• Task directions
Search the records for the string "arrow" and report how many lines contain it, with nothing else.

....................

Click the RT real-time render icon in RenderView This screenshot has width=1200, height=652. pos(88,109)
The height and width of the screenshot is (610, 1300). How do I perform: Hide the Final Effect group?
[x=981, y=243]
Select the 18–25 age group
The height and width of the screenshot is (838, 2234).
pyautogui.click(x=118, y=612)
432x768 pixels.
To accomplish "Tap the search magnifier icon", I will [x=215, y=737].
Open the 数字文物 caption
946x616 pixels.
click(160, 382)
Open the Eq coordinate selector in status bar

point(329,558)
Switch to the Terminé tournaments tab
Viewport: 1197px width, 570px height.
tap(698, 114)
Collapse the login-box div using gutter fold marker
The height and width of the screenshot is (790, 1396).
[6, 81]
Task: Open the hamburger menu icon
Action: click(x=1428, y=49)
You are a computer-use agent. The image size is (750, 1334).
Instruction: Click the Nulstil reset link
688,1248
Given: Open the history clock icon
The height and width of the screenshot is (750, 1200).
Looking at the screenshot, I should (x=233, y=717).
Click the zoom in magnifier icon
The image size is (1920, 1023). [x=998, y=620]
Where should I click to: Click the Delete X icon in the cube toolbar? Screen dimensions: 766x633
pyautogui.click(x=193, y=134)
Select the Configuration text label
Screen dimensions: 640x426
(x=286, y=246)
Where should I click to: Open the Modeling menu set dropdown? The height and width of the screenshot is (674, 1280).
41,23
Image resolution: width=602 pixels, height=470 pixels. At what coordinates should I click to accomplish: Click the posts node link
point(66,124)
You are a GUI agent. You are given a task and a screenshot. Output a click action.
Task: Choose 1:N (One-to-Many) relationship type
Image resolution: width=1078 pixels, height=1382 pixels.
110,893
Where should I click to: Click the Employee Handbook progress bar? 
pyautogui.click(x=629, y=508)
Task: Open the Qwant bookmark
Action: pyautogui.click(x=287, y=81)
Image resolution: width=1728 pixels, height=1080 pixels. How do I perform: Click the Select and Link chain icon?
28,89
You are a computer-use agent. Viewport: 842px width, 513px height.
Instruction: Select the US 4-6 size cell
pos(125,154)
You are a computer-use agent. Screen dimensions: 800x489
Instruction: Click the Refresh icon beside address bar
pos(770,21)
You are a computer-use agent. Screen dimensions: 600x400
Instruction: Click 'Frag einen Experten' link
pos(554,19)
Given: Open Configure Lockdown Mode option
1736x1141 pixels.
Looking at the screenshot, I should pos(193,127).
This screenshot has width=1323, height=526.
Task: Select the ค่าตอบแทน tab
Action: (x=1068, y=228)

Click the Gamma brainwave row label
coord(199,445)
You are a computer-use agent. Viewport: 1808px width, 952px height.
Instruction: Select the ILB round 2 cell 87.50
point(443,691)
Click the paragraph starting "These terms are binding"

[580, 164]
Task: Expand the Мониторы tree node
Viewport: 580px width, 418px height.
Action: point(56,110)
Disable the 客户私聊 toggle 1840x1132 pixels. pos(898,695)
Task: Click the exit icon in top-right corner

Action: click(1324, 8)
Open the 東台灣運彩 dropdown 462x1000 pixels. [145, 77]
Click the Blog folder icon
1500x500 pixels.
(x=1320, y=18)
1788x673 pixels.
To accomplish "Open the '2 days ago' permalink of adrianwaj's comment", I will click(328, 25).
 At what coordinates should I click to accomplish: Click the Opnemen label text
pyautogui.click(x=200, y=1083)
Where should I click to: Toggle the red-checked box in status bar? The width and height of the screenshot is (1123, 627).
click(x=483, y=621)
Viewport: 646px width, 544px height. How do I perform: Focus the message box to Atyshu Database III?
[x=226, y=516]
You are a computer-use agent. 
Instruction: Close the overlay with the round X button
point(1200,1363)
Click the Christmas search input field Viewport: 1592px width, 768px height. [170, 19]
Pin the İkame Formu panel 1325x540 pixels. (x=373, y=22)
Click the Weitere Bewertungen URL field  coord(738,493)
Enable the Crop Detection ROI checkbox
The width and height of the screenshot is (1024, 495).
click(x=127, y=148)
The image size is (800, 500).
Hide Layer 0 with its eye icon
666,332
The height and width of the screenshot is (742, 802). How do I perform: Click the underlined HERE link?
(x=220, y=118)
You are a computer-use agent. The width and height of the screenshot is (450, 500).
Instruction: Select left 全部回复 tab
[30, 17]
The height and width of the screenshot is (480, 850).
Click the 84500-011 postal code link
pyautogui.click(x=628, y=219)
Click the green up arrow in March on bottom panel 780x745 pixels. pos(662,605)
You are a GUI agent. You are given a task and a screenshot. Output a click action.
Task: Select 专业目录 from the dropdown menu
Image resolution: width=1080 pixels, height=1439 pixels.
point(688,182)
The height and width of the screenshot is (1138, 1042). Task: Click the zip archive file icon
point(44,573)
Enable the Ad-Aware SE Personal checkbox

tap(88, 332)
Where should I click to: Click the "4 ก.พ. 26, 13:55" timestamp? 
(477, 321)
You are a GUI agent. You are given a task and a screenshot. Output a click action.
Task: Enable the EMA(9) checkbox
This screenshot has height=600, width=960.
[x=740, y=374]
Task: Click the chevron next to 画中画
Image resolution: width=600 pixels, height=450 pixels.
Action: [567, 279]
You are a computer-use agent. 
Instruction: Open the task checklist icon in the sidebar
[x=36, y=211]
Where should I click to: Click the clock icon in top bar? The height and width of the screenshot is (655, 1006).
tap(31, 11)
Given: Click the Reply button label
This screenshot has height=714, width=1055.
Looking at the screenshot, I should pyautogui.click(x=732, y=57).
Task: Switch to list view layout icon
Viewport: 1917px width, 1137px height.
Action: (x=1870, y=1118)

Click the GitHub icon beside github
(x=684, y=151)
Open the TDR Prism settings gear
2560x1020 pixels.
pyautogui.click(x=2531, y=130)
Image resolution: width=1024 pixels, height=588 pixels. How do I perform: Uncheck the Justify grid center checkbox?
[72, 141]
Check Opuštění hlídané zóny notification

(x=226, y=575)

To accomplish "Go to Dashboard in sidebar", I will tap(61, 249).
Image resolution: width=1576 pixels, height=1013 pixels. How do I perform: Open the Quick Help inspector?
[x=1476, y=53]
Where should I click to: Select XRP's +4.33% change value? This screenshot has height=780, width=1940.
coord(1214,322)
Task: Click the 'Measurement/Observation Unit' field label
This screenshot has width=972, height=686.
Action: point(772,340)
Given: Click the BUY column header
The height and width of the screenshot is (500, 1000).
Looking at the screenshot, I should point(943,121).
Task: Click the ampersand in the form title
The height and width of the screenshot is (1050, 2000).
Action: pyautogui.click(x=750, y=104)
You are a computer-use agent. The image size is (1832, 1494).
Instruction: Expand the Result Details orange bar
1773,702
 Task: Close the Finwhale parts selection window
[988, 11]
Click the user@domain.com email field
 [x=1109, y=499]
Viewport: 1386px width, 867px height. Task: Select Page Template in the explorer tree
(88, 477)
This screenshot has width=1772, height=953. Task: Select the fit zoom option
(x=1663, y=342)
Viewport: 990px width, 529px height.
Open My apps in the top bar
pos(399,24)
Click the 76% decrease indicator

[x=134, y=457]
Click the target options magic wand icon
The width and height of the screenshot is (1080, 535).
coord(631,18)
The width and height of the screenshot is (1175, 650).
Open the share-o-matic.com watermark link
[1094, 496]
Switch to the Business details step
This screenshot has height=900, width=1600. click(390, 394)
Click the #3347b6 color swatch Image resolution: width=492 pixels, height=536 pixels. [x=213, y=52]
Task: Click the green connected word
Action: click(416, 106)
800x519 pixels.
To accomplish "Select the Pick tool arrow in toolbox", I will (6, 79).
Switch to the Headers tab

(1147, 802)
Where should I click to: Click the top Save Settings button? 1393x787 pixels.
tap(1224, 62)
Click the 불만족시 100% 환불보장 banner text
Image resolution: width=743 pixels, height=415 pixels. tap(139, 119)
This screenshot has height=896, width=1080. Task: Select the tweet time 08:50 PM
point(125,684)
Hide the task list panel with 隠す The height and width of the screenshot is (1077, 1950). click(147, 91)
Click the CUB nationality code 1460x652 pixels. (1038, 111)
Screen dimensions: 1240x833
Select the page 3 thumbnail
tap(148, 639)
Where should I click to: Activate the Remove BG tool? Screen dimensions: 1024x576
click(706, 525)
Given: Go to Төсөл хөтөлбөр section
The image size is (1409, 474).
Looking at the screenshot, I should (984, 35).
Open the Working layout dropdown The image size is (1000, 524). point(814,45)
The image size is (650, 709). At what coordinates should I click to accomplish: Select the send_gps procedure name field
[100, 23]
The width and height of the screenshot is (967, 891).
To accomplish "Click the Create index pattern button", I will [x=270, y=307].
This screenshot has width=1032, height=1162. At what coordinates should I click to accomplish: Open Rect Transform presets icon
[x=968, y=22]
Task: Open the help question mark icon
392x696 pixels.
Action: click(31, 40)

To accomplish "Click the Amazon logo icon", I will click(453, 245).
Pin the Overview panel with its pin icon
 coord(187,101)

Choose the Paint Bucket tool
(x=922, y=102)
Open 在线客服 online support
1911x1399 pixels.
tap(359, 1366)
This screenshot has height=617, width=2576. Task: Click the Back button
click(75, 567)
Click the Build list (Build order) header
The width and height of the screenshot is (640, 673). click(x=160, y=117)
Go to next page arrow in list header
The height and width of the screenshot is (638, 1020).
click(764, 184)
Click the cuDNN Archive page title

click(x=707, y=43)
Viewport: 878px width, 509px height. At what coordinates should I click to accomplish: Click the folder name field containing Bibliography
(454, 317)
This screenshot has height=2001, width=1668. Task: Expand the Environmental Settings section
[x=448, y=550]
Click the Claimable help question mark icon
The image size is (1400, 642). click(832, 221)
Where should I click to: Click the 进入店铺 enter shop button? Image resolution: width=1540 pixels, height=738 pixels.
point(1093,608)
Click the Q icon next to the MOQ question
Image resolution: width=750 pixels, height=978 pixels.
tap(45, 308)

....................

• Answer for this exercise
3